The Wendigo's eyes betrayed their true madness then. It screeched at the smell of Jack's flesh and blood, slavering, and its hands whipped forward, knocking branches
from the trees around it as it reached for him. The arms were longer than he had guessed, its fingers even longer, and though Jack fell back, he still felt the cool kiss of its fingertips abrading his face. Blood dripped down over his lips and mouth.

He darted out his tongue, tasted his own blood, and thought,
This is what it wants.

The Wendigo came for him, and Jack pulled his knife from his belt. He ducked its swinging arm, leaped, hacked at its foot, stepped back again as it lifted one leg and stamped down. It would happily crush him before eating him; his blood would be just as hot.

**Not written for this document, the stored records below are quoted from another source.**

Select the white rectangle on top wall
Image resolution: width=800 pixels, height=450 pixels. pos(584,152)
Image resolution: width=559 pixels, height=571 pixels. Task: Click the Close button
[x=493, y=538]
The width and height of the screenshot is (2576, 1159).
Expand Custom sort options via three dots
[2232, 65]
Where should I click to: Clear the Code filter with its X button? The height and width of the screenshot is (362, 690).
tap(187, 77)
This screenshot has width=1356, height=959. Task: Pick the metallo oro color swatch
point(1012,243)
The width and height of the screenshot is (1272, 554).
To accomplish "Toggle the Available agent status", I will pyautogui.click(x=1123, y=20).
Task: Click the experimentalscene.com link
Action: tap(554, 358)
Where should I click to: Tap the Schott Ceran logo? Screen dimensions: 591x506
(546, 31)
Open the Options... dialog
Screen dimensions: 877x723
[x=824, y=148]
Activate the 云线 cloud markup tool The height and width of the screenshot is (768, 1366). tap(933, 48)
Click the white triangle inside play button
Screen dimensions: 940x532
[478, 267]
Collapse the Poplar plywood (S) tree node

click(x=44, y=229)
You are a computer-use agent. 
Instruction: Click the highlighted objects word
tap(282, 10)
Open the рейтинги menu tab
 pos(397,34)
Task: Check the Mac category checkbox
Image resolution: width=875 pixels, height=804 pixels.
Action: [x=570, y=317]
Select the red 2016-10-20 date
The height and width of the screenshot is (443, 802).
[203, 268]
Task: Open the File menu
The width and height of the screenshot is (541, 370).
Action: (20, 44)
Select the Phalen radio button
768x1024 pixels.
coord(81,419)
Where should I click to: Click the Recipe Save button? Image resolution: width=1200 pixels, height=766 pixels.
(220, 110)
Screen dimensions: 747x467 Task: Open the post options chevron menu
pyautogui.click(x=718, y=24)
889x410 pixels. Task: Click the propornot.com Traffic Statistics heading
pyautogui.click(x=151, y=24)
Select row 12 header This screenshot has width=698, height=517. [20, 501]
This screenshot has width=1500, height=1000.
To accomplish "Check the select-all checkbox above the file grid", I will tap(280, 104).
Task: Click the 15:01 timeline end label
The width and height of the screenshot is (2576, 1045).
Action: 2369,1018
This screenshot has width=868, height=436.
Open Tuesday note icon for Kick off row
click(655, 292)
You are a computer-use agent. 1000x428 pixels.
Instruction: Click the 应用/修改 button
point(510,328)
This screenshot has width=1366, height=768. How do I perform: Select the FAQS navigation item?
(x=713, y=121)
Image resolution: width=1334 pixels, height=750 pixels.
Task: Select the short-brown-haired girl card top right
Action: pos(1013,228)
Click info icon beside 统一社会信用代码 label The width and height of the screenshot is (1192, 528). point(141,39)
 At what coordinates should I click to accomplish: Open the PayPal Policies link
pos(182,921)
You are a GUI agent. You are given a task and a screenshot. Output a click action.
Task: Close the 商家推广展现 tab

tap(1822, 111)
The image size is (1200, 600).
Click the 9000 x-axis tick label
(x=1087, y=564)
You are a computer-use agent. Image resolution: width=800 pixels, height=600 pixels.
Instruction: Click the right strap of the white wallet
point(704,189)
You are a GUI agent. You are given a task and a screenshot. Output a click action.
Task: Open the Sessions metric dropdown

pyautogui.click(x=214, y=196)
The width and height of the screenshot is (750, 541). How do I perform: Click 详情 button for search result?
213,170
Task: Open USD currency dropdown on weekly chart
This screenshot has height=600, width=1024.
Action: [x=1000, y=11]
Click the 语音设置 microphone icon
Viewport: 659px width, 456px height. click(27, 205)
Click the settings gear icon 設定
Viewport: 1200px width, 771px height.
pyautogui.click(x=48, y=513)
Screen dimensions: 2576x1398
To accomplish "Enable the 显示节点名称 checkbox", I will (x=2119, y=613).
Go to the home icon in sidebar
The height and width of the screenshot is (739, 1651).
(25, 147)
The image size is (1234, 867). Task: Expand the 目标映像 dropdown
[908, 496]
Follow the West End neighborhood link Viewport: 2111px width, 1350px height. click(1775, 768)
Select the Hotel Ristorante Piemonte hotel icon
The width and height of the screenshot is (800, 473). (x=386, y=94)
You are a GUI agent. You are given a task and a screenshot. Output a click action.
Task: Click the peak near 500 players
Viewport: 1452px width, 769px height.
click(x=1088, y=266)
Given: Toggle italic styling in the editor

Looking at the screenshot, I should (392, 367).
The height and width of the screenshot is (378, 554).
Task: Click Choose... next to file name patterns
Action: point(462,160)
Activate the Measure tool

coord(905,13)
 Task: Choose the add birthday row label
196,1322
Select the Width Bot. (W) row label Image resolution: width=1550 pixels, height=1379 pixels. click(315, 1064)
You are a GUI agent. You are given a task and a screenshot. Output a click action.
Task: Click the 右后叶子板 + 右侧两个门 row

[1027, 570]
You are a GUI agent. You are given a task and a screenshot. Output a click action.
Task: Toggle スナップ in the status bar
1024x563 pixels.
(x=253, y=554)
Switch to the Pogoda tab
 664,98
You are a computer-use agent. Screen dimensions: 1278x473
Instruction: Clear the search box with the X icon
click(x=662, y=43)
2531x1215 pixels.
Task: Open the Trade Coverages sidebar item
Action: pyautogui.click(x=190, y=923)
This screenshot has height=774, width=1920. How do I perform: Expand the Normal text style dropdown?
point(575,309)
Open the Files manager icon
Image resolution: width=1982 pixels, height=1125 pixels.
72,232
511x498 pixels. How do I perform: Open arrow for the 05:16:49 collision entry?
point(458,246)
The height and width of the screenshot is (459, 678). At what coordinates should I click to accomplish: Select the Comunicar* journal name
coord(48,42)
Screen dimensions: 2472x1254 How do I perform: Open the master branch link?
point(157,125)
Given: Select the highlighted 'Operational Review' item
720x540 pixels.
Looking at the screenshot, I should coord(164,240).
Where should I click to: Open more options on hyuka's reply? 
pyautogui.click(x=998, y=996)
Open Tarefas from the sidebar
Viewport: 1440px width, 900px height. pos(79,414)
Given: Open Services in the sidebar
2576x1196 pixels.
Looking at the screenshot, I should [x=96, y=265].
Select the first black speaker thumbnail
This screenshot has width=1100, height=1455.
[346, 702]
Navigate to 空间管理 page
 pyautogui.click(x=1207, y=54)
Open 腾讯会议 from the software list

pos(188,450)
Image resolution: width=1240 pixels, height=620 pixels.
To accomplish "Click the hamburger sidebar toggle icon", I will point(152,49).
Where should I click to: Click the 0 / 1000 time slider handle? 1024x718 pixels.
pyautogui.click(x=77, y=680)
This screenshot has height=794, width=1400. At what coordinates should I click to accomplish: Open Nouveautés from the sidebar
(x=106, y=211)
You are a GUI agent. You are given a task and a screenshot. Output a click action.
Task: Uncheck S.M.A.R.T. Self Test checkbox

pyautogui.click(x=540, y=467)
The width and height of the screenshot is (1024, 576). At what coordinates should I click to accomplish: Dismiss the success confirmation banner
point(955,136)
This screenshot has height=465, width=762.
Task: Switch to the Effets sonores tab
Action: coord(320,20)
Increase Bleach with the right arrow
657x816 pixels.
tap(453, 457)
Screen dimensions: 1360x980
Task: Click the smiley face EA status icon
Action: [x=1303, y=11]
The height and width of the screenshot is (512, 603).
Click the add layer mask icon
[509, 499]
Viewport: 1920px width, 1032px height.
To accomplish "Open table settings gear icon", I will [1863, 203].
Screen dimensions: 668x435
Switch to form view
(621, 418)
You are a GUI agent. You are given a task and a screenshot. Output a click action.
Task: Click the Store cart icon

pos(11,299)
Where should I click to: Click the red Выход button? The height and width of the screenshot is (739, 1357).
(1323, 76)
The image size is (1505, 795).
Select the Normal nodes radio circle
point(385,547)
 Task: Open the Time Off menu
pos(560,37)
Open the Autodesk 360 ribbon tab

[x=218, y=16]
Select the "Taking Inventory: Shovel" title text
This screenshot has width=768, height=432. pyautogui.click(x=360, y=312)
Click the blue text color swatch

He darted around behind it, ducking something that could have been a branch or tail, leaning in toward the monster, sweeping left to right with the blade and feeling a warm pulse of blood as the metal parted skin. The Wendigo seemed hardly to notice, such were the wounds and sores already leaking across its body, and it reached down for Jack.

He ran between its braced legs and turned sharply to the right, tripping on a tree root concealed beneath the snow. Now it would tear him apart slowly before upending his halves and emptying his insides into its mouth. He could picture it in his head as he scrambled away, lunging past a tree, staying just out of reach.

The Wendigo came for him, and Jack pulled his knife from his belt.

The stench of the Wendigo was horrendous: rotting meat, death, decay, filth, rancid fluids streaking its hide. And the sounds it made were just as repulsive: the growls as it sought him, yes, but also deep, distant grumbles from its stomach, the reverberations of an eternal hunger that could never be sated. Somewhere in there, the bones of Jack's friends and enemies alike ground together.